Task goal: Write out every line of the data below exactly as it appears, leaving the pictures out.

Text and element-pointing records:
"""

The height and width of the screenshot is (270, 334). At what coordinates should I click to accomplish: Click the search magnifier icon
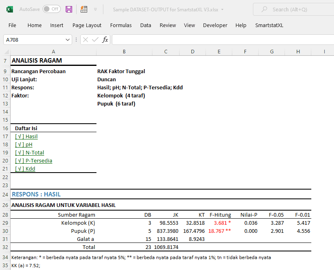[x=264, y=9]
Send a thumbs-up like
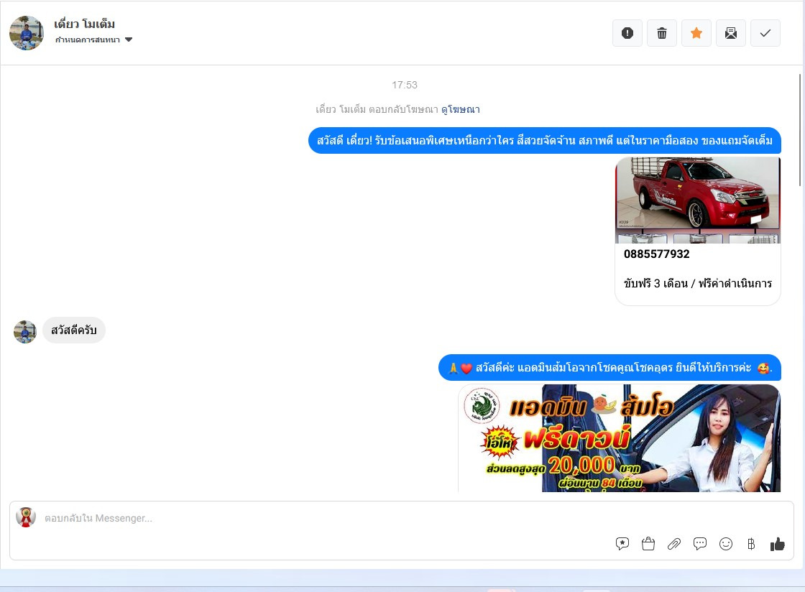 pyautogui.click(x=777, y=544)
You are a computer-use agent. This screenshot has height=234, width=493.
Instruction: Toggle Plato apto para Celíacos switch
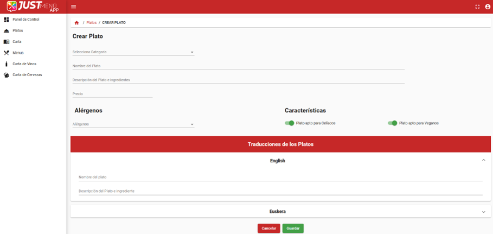pyautogui.click(x=289, y=123)
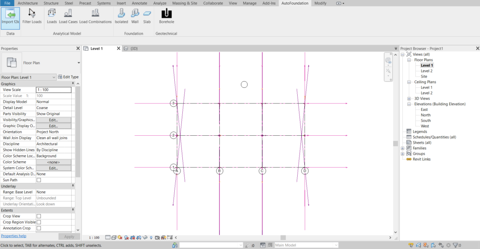The height and width of the screenshot is (249, 480).
Task: Click the View Scale input field
Action: click(x=53, y=90)
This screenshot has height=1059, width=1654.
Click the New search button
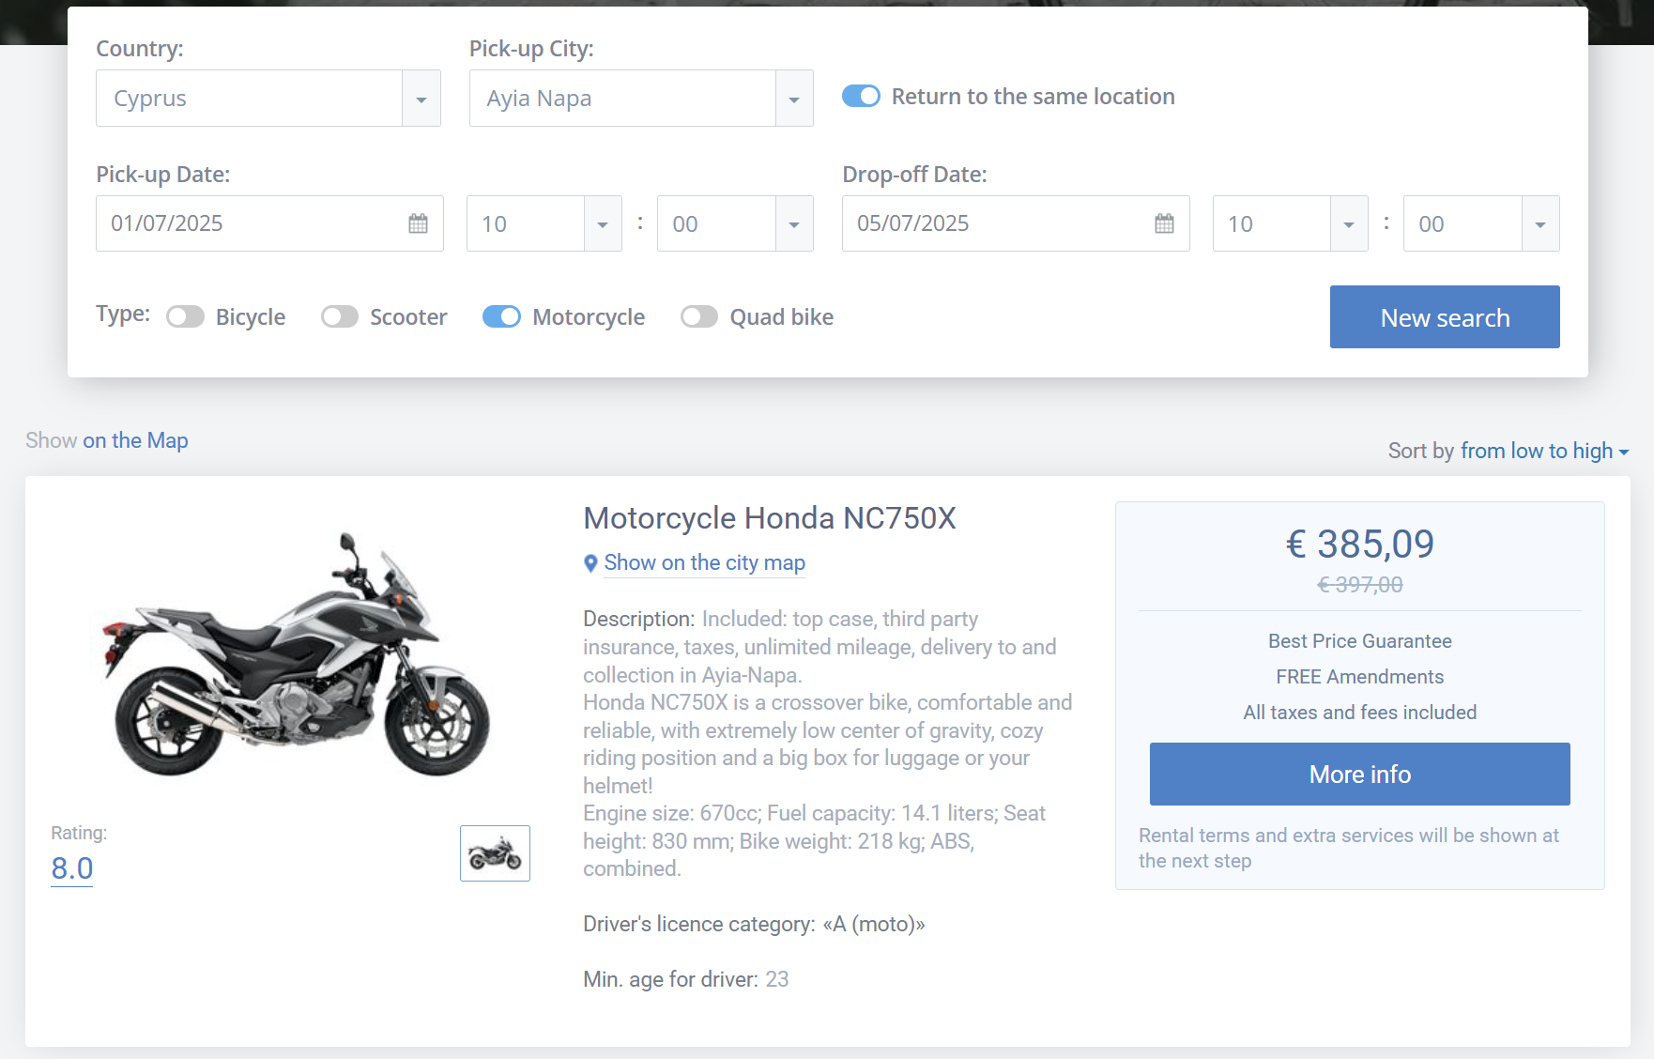click(1445, 317)
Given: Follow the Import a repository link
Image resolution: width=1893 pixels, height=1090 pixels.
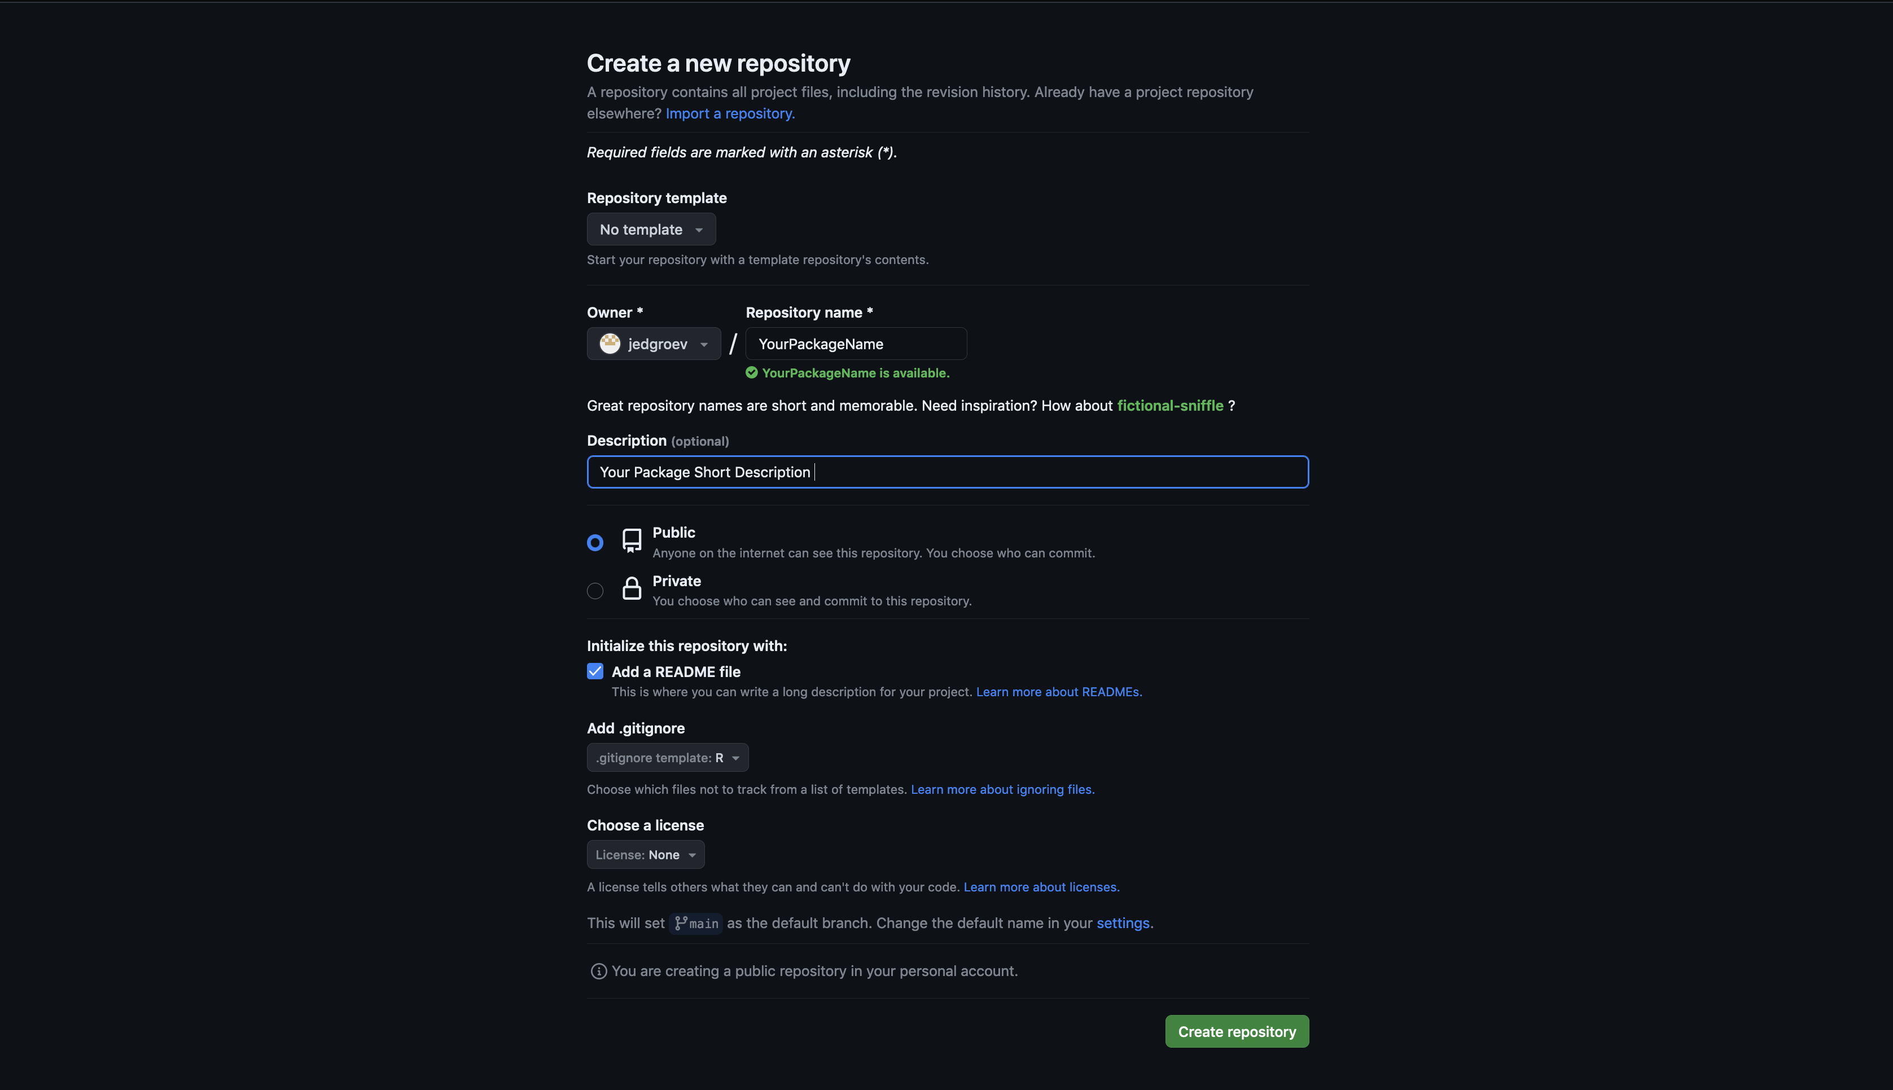Looking at the screenshot, I should pos(730,114).
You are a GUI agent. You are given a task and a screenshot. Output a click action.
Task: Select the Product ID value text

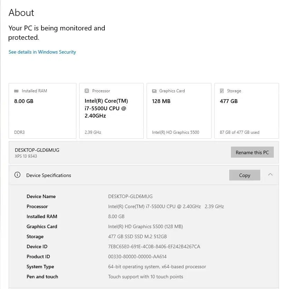click(x=137, y=257)
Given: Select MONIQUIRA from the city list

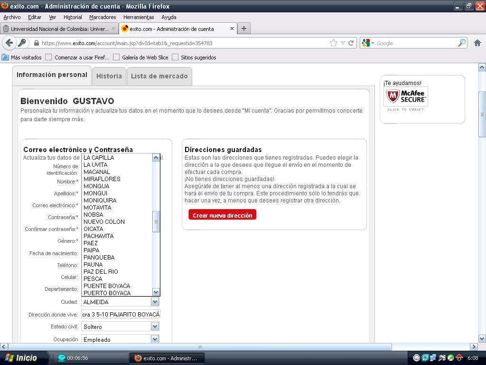Looking at the screenshot, I should [x=100, y=201].
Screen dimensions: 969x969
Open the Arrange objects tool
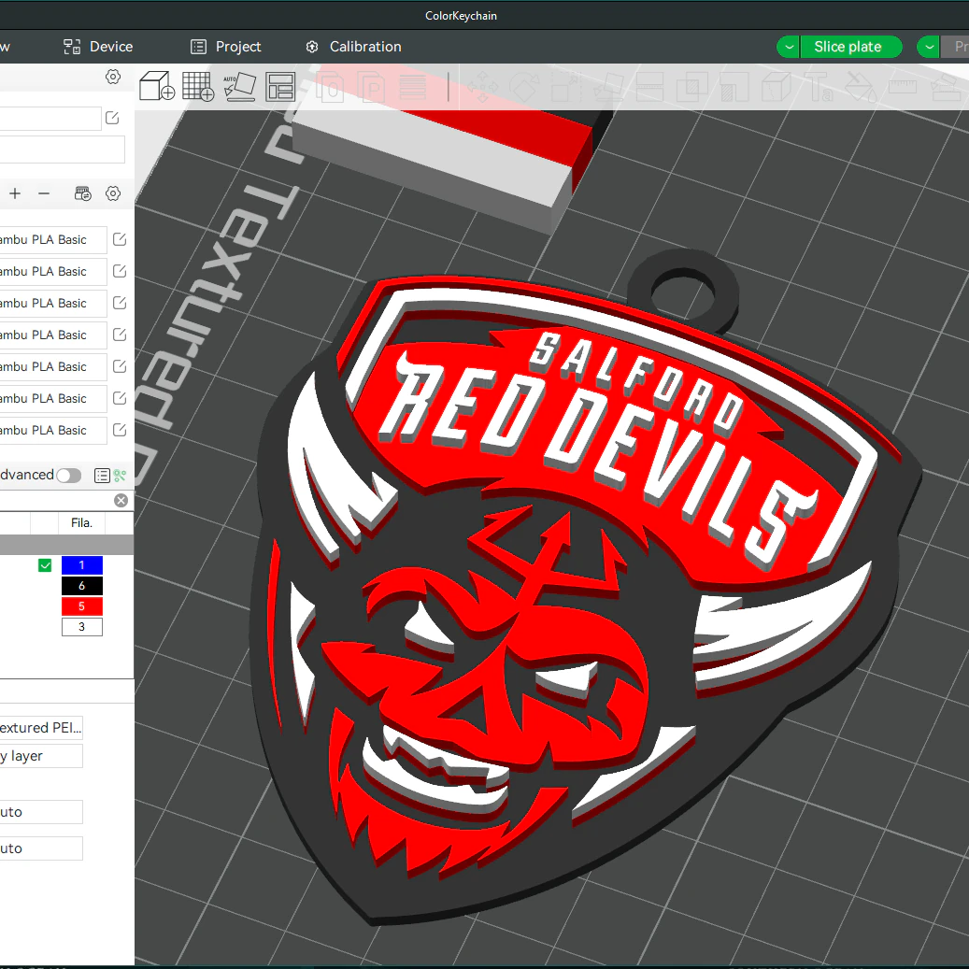pos(281,86)
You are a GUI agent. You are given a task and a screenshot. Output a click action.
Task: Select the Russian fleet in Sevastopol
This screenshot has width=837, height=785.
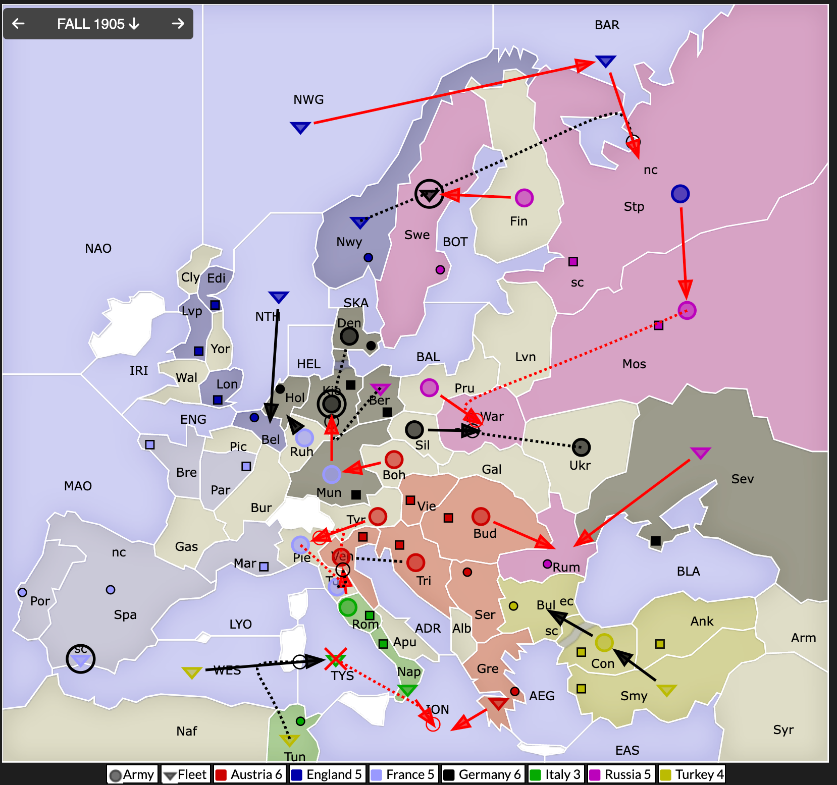click(x=700, y=453)
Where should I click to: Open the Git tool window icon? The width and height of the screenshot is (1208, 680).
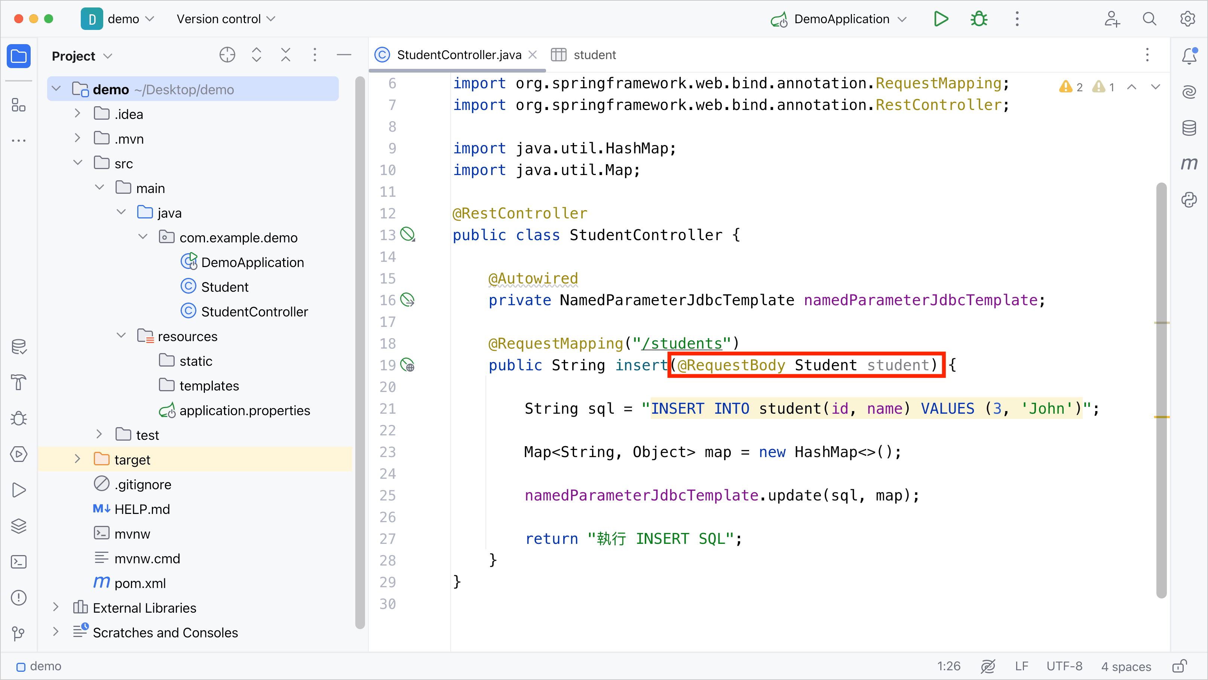click(19, 633)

"""

Response:
The height and width of the screenshot is (270, 334). At what coordinates should I click to accomplish: Click the search magnifier icon
[x=264, y=9]
Send a thumbs-up like
 pyautogui.click(x=777, y=544)
You are a computer-use agent. This screenshot has height=234, width=493.
Instruction: Toggle Plato apto para Celíacos switch
pyautogui.click(x=289, y=123)
The height and width of the screenshot is (249, 480).
Task: Click the View Scale input field
Action: click(x=53, y=90)
This screenshot has height=1059, width=1654.
Click the New search button
click(1445, 317)
Given: Follow the Import a repository link
Image resolution: width=1893 pixels, height=1090 pixels.
Looking at the screenshot, I should pos(730,114).
You are a GUI agent. You are given a task and a screenshot. Output a click action.
Task: Select the Product ID value text

click(x=137, y=257)
Given: Select MONIQUIRA from the city list

Looking at the screenshot, I should [x=100, y=201].
Screen dimensions: 969x969
Open the Arrange objects tool
pos(281,86)
You are a GUI agent. You are given a task and a screenshot. Output a click action.
Task: Select the Russian fleet in Sevastopol
This screenshot has width=837, height=785.
click(x=700, y=453)
Where should I click to: Open the Git tool window icon? The width and height of the screenshot is (1208, 680).
click(19, 633)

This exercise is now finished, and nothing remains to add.